A baby’s first steps are a major milestone. After being carried around for months, and then crawling around on hands and knees, children and parents alike deserve to be incredibly proud when baby starts walking because it’s a major accomplishment. There are a few practical matters that you should consider while you’re celebrating your child’s success to keep any accidents from happening due to their new mobility. In fact, it’s probably a good idea to start sorting things out well before babies start walking, so that your joy doesn’t have to be paired with a frantic search for potential dangers that have become newly accessible to your walking child. When kids start walking, their whole worlds open up. With a little bit of foresight, you can make sure that their big new world is a safe one.
The need for covering electrical outlets is an old standby because it’s true. Walking and crawling kids can find any number of small metal objects and slip them into the slots in electrical outlets. This can lead to electrocution or even death. The flat plastic kind are the best because they are difficult to remove. But be careful when you’re charging any of your devices, as those are easier to pull out of a plug and leave the outlet exposed.
In The Kitchen
Now that your baby is walking, they’re going to want to hobble into whatever room their parents are in. If that’s the kitchen, that expedition can come with a whole host of new hazards that you can prevent by planning ahead. When you’re cooking, keep all the pots and pans on the back burners, where kids can’t touch them and burn themselves. This also makes sure that the burners, which will stay hot for long after you finish cooking, stay as far away as possible from their curious hands. Ignore the cliché: always watch your pots of boiling water, so that a walking toddler can’t find a way to pull the pot down onto themselves and cause serious burns or scalds.
Drawers and Cabinets
Do you know which ones of your drawers and cabinets contain dangerous objects? Chances are, it’s more than you think. We’ve all been taught to keep our medicine cabinets secured from children’s prying hands, and medication bottles these days are mostly made with child safety tops for the same reason. But there are so many other dangerous drawers and cabinets in our homes, and most of them are not as obvious as the medicine cabinet. From office supplies like scissors and fountain pens to and kitchen utensils like knives, our drawers and cabinets are full of ordinary items that we typically don’t consider that can be hazardous to children.

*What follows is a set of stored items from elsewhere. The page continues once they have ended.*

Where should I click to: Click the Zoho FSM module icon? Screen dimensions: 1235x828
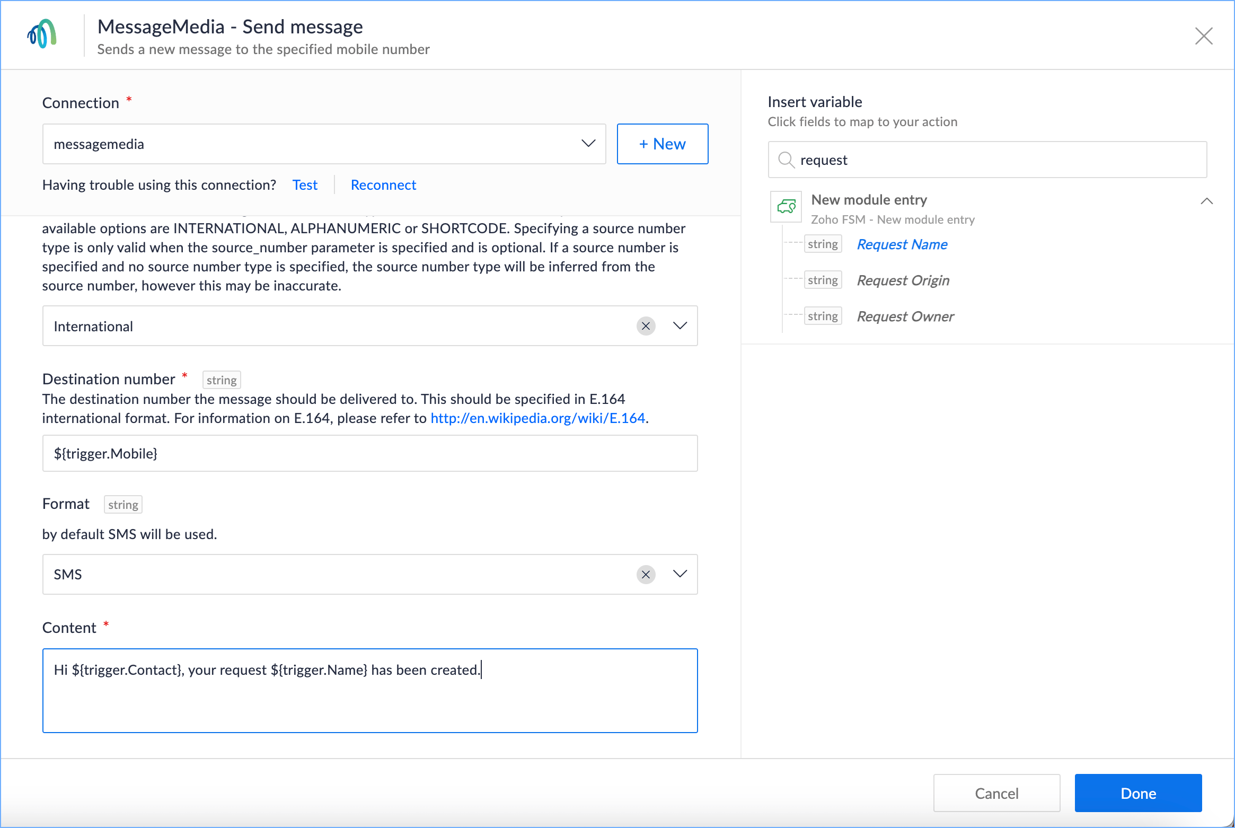click(786, 206)
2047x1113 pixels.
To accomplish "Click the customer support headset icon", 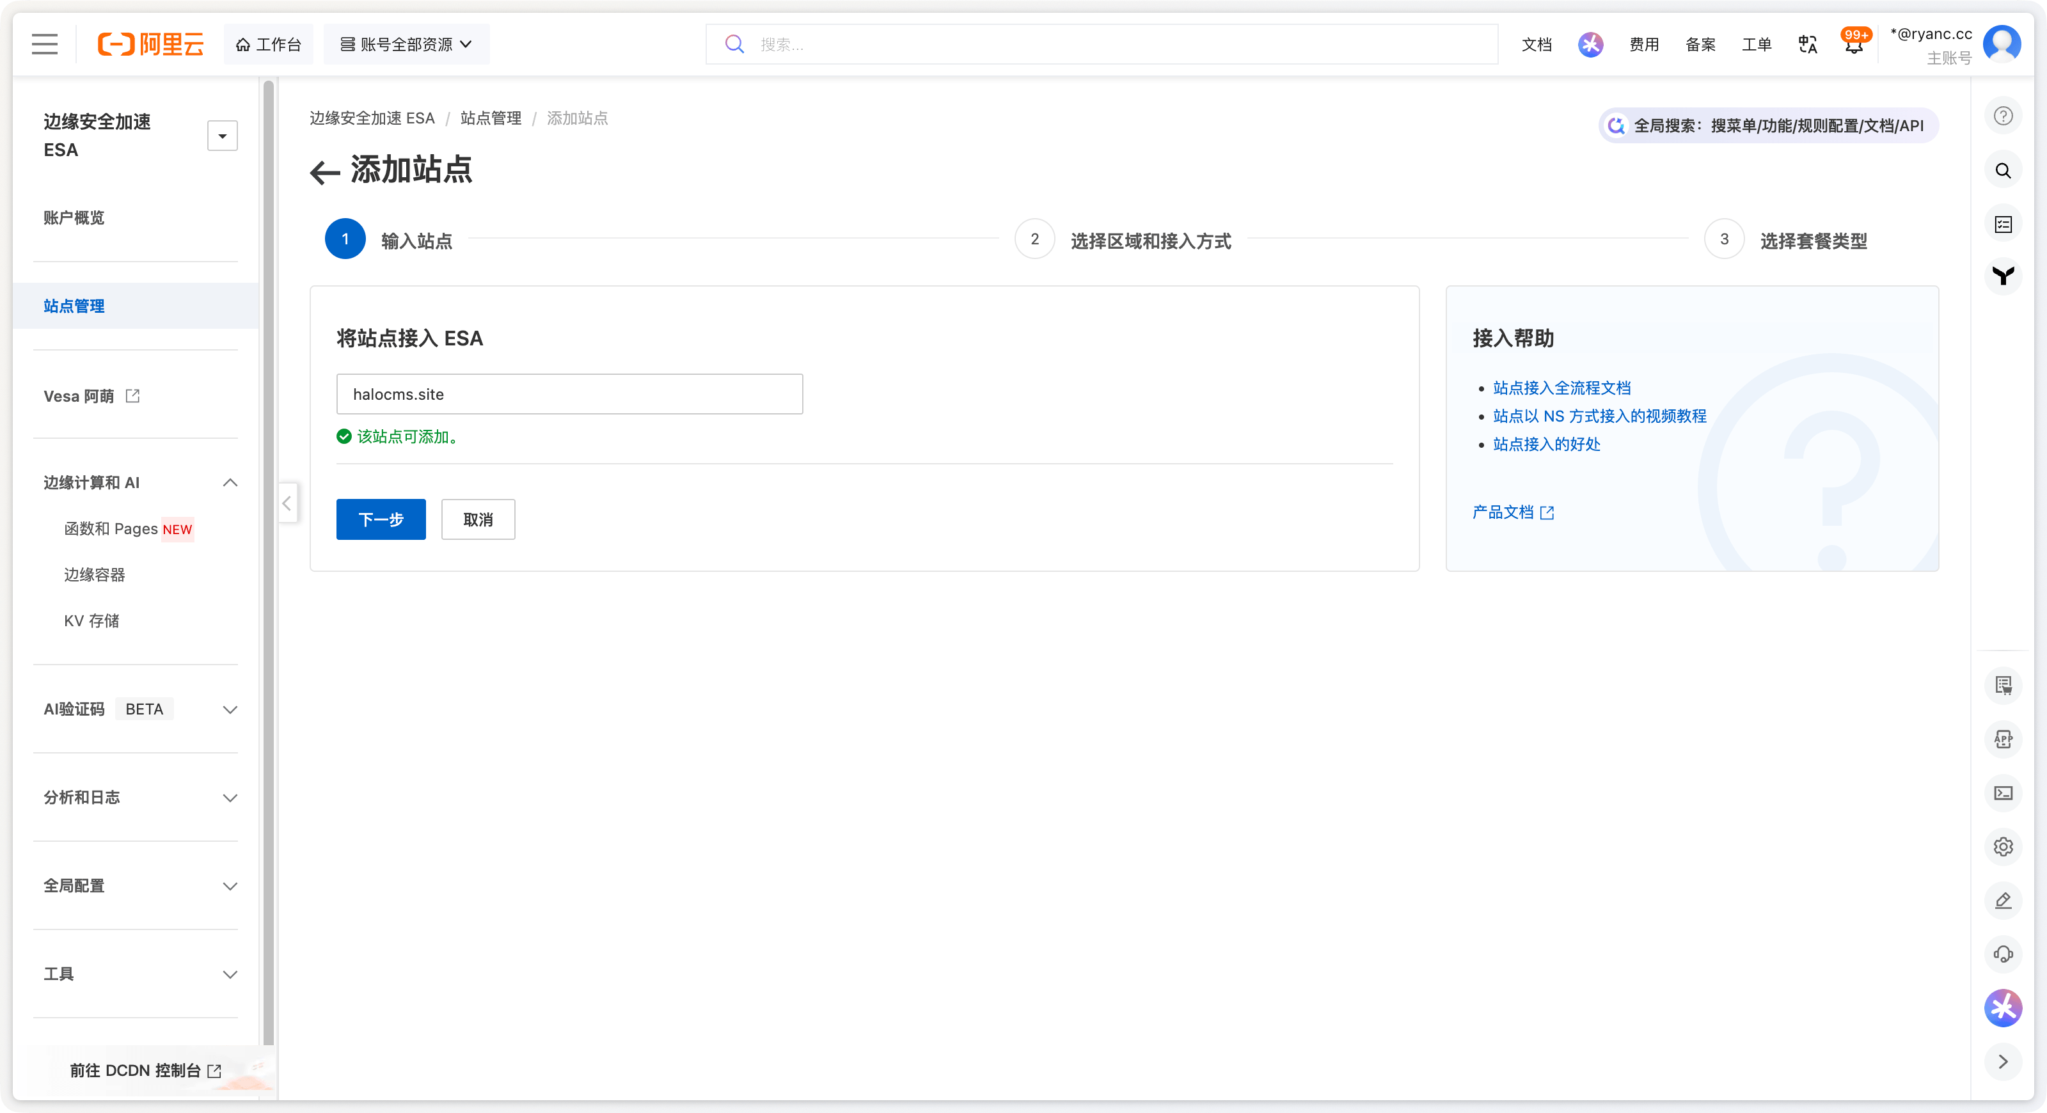I will pos(2003,954).
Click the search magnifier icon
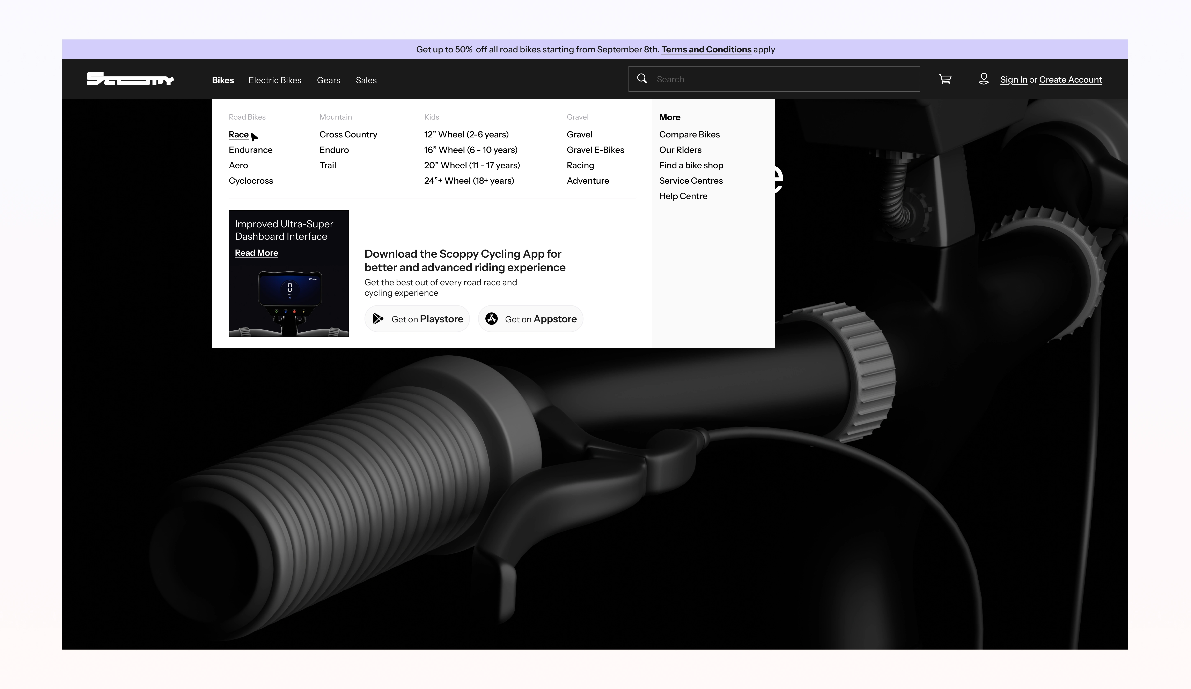This screenshot has width=1191, height=689. (x=642, y=79)
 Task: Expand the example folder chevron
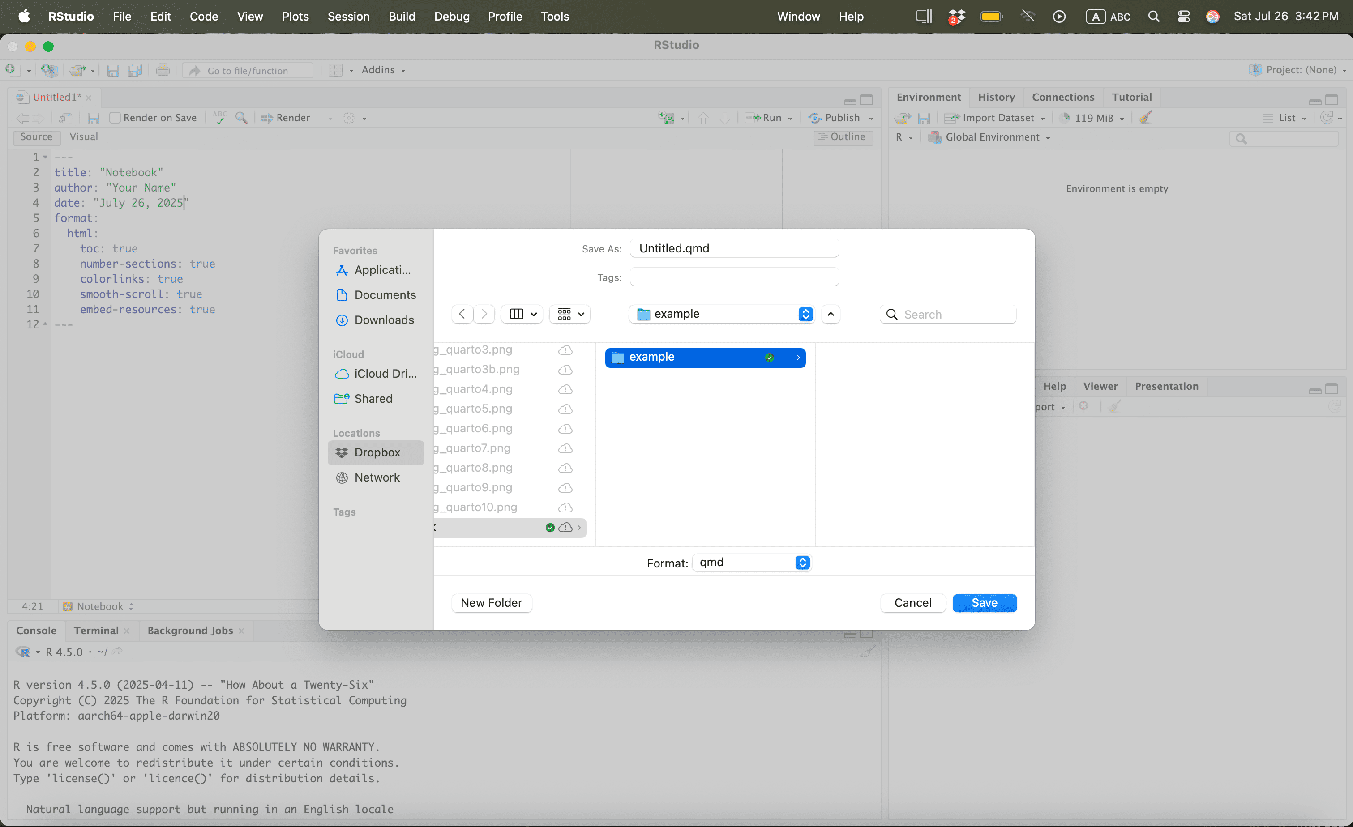tap(798, 357)
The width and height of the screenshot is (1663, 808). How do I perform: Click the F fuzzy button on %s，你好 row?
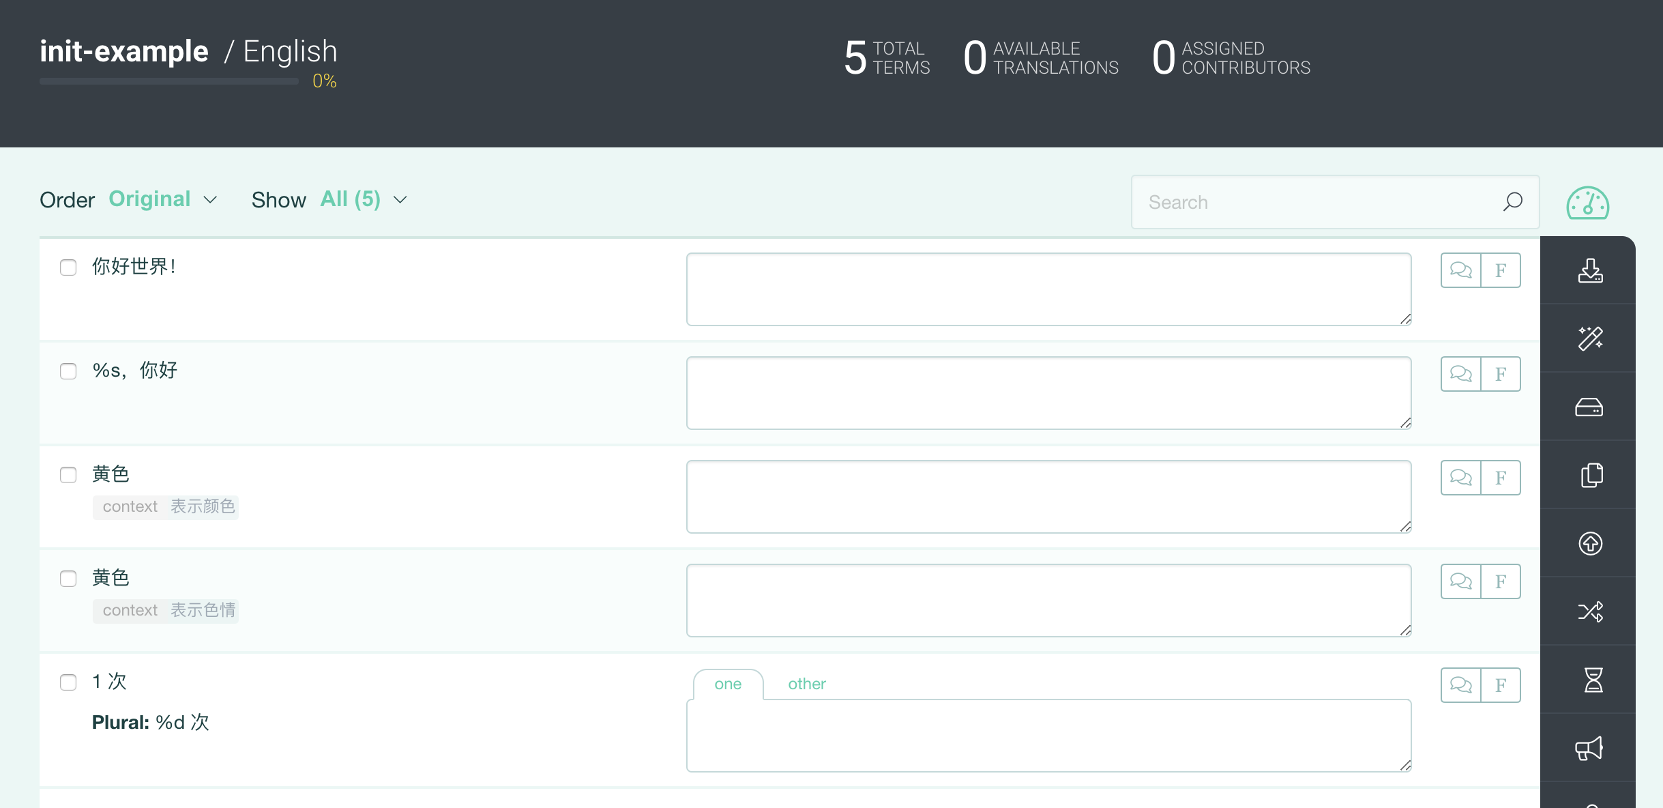coord(1501,374)
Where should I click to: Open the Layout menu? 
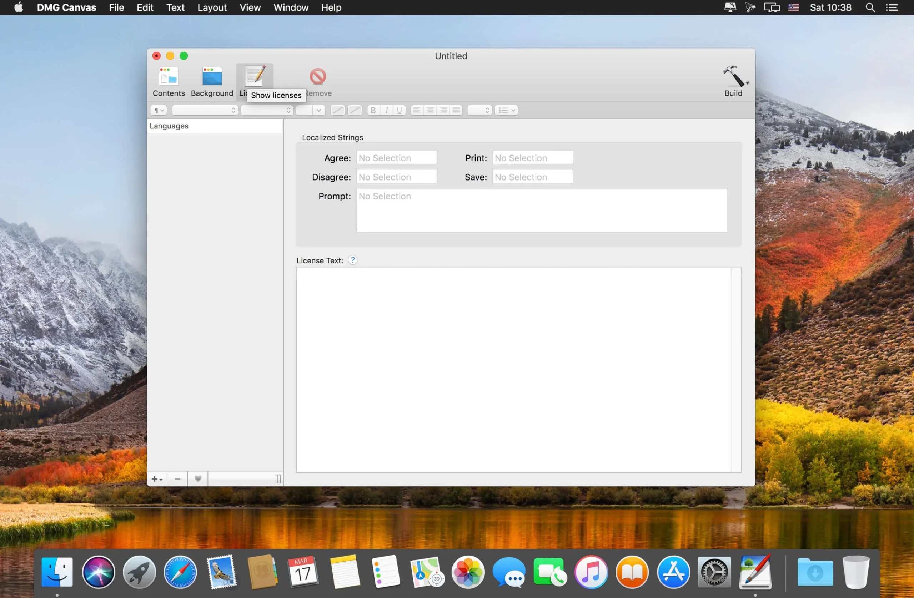coord(212,7)
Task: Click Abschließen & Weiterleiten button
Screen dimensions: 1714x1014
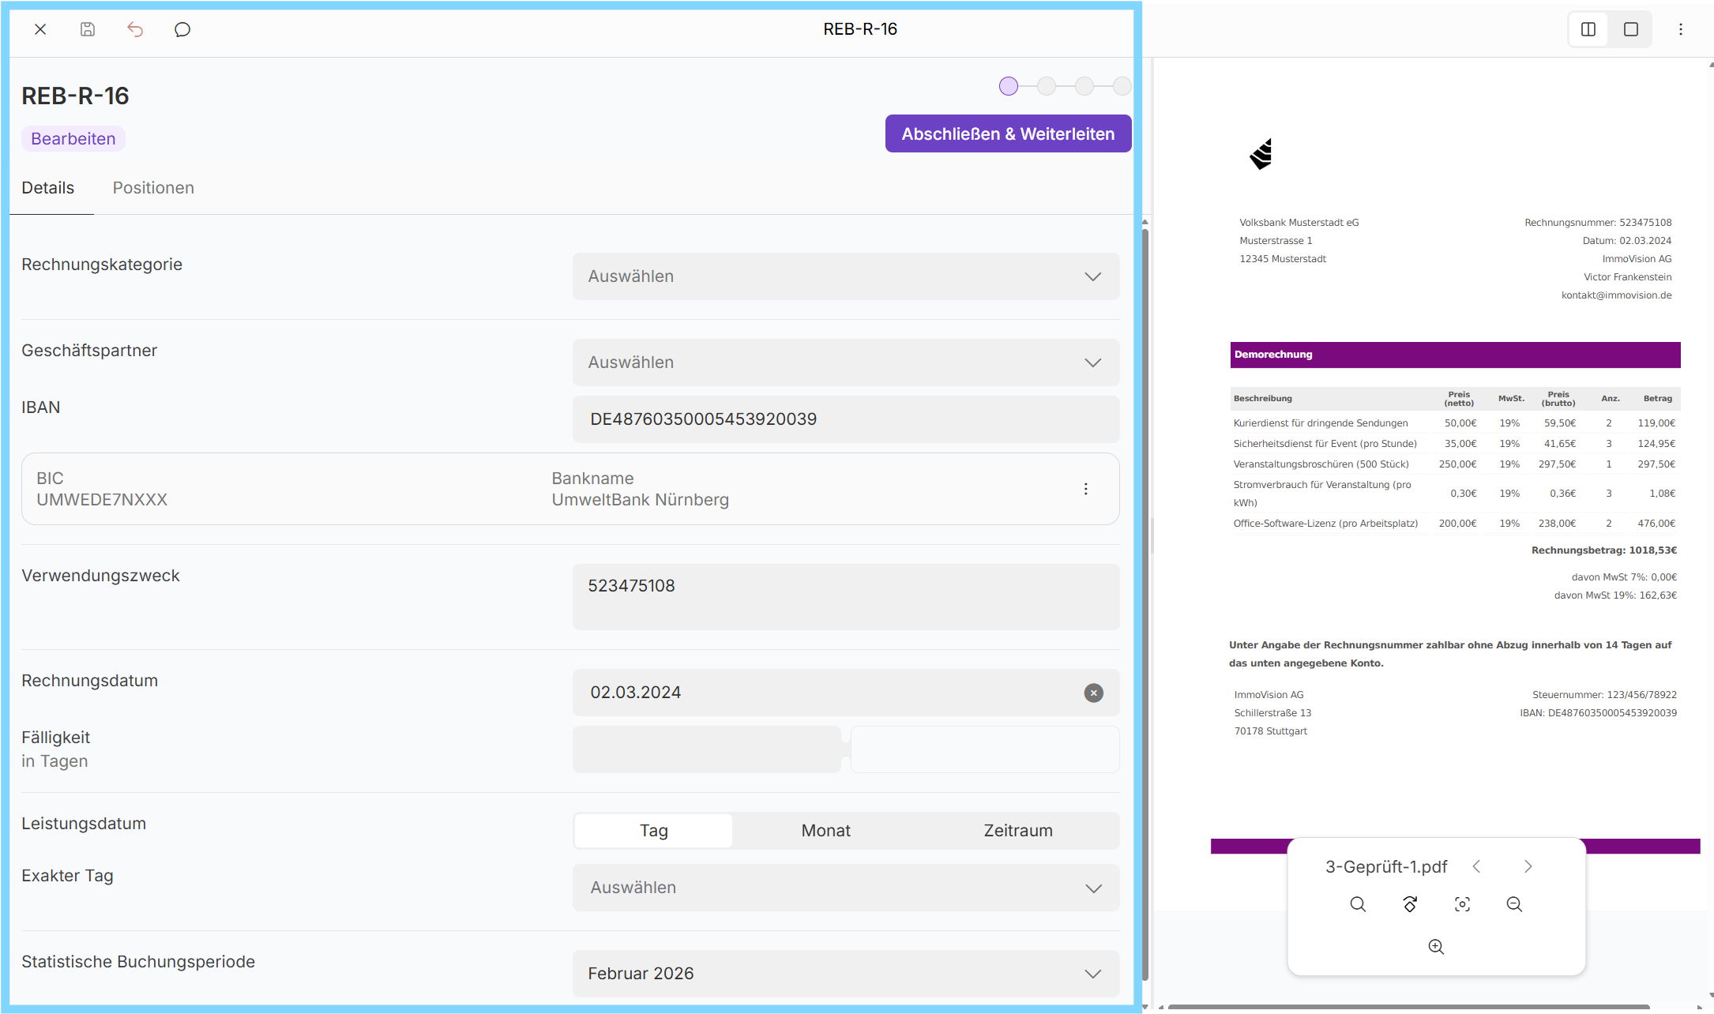Action: (x=1008, y=134)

Keep kids away from the chemicals under the sink with child locks, and block off your office or workshop with child gates. This is a good compromise because it will keep your walking baby safe from dangerous items without you having to change the whole setup of your room. Even if you think your drawer or cabinet is safe for kids, it’s a good idea to go through it again. Anything sharp, pointy chemical, or small enough to swallow is dangerous – and you might be surprised how things we stow away in junk drawers that fit this description.
Tables and Shelves
Tables and shelves are all dangerous to newly walking babies, for several reasons. You might want to consider padding the sharp edges of your coffee tables so that kids don’t run into them and cut, bruise or otherwise injure their delicate eyes or faces. And it’s not just the furniture itself that’s a danger, but also the objects on top. Any books, ornaments, or decorative items sitting around can be snatched or groped at and accidentally knocked over. If it’s just pens and papers, this will just be a nuisance, but heavy objects like books and paperweights can actually hurt kids if they fall on them. And anything fragile like a vase can shatter if it’s knocked over, and kids can cut themselves on the pieces. If you want to keep flowers on the table, make sure to keep them in safe plastic containers, but it’s probably best to keep them up and away so you don’t end up with water on the floor. Clean up dishes and plates as soon as you finish eating so that kids can’t knock them off the table and make a mess. Beverages and hot drinks like coffee and tea are especially risky because kids can scald themselves on the hot liquid, and also cut themselves on broken pieces of mugs and glasses.
Slips on the Stairs
Falls from stairs are a leading cause of emergency room visits for kids under two years old. It’s no coincidence that this is right around the age that kids start walking. To keep toddlers from taking a dangerous tumble, install baby gates at the top and bottom of the stairs. The top is a no-brainer, but the bottom is important too, in case the child decides to explore upwards and then slips and falls back down. Just a few stairs can be incredibly dangerous if a child hits their head. Gates that are screwed into the wall or handrails are the best kind to install at the tops of stairs because they are the most secure. For the bottom gate, you can use a pressure mounted gate, which can be installed without using screws.
New Adventures, New Dangers
When kids start walking, every room in the house becomes a potential adventure, and therefore a potential hazard. You can use baby gates to close off entire rooms or sections of the house that can’t be effectively babyproofed, like garages or storage closets. This saves you the trouble of having to completely reorganize rooms if it’s impractical to do so.
Start planning for baby safety well before your child is walking or crawling, getting down on your hands and knees so that you experience the level they’ll be at. You might be surprised at just how many ordinary objects are accessible and potentially dangerous to walking babies.